Ta ki “nükleere dönüş” çabaları, Rusya’nın Ukrayna’yı işgaliyle fosil yakıt bağımlılığından kurtulma arayışıyla hortlayana kadar.
Türkiye o sıralar Sinop’ta kurulacak ikinci nükleer santral için şirket arayışındaydı.
Ancak Rusya ile yakınlaşmayı akamete uğratacak dalga, Kuzey Afrika’da yükseliyordu. Manav Buazizi’nin kendini yakmasıyla başlayan ve Tunus’tan Mısır, Cezayir ve Suriye’ye sıçrayacak Arap Baharı, Ortadoğu’nun otoriter rejimlerini arka arkaya salladı.
Türkiye için sonuçların neler olabileceği tartışması, daha o günlerde başlamıştı.
Suriyeli mülteciler için ilk kamplar o yıl Hatay’da kuruldu. Türkiye sınırında, Avrupa’yı yüzyılın en büyük demokrasi sınavlarından birine sokacak bir savaş başlamıştı.
Heinrich Böll Stiftung Türkiye önce bir konferans, ardından Perspectives Türkiye dergisinin ilk sayısıyla birlikte bu bölgesel dönüşüme ve etkilerine odaklanmaya başlamıştı. Kurumun üçüncü ayağı dış politika ve güvenliğin odağı, çok geçmeden Avrupa’dan Ortadoğu’ya kayacak ve göçe odaklanacaktı.
1 – Tunuslu seyyar satıcı Muhammed Buazizi 17 Aralık 2010'da kendisini yakmış, Tunus'tan başlayarak hızla yayılan bir isyan dalgası başlatmıştı. Bu dalganın otoriter rejimleri devirip demokrasiyle taçlanması umudu, sonraki yıllarda boşa çıktı. Aslında beklentiler daha o günlerde bile düşüktü.
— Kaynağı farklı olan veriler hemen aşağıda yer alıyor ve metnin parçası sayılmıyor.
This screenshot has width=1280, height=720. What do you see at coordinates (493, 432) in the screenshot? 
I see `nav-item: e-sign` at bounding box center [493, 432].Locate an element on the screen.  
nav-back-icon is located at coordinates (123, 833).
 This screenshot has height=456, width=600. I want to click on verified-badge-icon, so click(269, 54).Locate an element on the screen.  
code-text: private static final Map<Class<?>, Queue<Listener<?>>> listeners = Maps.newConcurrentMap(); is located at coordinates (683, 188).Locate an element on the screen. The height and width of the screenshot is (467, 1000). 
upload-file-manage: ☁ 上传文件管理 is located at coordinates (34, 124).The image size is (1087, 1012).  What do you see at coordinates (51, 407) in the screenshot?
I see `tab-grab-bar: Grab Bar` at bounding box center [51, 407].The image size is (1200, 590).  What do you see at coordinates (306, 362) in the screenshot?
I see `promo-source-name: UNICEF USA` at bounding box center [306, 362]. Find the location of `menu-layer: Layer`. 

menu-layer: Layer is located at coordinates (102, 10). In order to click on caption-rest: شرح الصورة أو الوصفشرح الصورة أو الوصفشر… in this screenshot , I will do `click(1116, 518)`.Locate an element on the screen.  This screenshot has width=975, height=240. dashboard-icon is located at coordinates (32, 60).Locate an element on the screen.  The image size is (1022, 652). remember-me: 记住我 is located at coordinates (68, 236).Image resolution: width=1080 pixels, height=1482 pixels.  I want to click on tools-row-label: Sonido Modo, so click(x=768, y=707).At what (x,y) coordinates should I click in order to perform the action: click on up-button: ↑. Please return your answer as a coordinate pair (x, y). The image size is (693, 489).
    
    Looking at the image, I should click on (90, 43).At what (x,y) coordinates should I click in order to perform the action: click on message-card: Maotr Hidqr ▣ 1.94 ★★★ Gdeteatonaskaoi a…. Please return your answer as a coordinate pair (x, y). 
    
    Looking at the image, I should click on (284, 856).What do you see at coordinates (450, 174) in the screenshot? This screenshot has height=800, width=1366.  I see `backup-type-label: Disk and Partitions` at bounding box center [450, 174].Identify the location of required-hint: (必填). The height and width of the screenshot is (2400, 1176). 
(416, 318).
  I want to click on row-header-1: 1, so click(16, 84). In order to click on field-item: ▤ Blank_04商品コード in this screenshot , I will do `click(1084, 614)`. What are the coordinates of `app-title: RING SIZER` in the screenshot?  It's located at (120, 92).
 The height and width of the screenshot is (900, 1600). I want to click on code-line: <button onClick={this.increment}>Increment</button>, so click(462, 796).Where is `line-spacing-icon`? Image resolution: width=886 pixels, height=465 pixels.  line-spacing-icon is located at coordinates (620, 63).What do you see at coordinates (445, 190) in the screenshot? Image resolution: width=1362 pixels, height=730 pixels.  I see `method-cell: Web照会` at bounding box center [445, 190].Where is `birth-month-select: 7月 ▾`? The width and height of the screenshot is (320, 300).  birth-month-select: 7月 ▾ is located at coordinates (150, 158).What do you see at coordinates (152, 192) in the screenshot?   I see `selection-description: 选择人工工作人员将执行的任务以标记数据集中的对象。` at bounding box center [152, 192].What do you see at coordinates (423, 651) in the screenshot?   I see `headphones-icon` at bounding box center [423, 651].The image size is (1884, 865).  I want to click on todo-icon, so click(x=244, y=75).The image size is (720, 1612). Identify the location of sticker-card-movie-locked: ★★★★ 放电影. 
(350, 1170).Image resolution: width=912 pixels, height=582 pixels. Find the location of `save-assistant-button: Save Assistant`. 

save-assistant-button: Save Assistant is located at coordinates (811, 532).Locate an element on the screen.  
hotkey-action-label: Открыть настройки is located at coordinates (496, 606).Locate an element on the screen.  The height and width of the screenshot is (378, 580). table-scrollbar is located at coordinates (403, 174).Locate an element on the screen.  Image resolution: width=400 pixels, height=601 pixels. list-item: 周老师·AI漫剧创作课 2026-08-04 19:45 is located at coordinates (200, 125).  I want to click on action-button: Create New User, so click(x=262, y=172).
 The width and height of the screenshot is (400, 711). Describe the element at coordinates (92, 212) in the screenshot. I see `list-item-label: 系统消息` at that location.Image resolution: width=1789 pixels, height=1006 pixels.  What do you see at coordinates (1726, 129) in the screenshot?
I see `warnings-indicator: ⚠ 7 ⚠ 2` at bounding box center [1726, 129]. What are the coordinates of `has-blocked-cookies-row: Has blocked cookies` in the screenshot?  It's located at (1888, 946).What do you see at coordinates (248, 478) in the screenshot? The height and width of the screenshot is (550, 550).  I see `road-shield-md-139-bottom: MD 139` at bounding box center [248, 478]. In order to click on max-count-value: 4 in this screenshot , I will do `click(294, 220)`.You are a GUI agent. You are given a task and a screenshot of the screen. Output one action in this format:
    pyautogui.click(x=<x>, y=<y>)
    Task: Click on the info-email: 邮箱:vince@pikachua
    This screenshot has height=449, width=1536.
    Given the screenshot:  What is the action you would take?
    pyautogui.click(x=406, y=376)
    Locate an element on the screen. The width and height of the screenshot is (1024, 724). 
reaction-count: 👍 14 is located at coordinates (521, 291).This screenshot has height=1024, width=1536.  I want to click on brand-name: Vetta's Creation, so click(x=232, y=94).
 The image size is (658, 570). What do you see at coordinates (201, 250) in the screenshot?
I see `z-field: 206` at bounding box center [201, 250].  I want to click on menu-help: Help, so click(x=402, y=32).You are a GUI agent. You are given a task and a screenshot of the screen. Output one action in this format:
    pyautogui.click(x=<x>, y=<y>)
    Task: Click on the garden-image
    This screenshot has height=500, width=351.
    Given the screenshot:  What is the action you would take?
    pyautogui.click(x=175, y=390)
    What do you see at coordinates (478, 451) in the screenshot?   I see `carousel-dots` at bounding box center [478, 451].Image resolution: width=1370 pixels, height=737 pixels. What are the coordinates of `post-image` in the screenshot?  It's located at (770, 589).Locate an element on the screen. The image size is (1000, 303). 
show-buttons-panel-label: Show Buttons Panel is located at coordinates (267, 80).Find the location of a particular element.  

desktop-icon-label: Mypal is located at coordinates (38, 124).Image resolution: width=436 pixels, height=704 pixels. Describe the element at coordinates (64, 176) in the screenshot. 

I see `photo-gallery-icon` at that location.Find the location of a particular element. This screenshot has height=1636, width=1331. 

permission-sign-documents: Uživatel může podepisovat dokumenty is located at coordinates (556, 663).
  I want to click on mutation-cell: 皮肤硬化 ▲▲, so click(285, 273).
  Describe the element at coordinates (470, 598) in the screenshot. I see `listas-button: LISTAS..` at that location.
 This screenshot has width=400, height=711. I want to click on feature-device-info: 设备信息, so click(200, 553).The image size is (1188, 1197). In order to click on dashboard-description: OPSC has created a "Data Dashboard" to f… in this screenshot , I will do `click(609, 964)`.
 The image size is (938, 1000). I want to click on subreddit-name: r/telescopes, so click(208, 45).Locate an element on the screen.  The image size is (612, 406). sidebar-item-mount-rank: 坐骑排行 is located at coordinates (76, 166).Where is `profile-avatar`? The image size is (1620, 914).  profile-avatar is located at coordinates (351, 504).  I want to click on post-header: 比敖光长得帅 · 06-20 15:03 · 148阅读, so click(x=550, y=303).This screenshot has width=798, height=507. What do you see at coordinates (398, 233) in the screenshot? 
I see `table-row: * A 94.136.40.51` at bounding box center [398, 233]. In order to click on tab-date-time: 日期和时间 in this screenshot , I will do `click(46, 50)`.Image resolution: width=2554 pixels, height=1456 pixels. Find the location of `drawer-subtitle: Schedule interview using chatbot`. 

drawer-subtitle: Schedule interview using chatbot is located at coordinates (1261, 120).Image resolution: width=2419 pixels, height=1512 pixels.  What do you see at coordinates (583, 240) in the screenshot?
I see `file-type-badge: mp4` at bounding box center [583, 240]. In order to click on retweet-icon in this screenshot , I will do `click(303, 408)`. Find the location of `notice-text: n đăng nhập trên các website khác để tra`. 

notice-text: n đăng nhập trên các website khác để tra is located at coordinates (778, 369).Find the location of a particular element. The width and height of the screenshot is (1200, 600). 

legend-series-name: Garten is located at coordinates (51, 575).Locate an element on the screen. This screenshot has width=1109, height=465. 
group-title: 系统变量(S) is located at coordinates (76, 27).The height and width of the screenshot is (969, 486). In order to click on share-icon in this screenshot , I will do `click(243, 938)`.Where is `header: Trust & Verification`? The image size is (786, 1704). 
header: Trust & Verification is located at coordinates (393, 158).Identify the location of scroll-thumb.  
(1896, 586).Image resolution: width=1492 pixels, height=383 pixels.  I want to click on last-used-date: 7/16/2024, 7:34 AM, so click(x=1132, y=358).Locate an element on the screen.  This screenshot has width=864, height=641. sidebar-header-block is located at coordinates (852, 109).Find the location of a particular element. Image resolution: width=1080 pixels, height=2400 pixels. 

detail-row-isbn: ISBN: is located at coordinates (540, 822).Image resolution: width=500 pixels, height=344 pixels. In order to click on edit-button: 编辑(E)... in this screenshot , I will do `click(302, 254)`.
Arap Baharı'nın Türkiye ve bölge açısından olası sonuçlarını tartışmıştık. 2 – Önceki yıl çalındığı anlaşılan KPSS sorularının ardından Gülencilerin devlet içindeki kadrolaşma iddialarını araştıran ve dile getiren gazeteci Ahmet Şık ve Nedim Şener tutuklandılar. Türkiye ifade ve basın hürriyetinde son yıllarda aldığı mesafeden hızla, koşarak geri dönüyordu. 3 – Hopa'da Metin Lokumcu'nun ölümüyle sonuçlanan polis şiddetini protesto ederken kalçası kırılan Dilşat Aktaş hakkında dönemin başbakanı Recep Tayyip Erdoğan, "kadın mıdır kız mıdır bilemem" demişti. 4 – Çözüm sürecinin tohumlarının atıldığı ilk yıllarda takıldığı ilk tümsek: İki rakip siyasi gücün çekişmesi… 5 – Türkiye'de dijital alanın regülasyonu sansürle başlamıştı. İnternet aktivistleri, Linuxçular ve sivil özgürlüklerden yana olanlar o gün Taksim'de bir araya geldiler.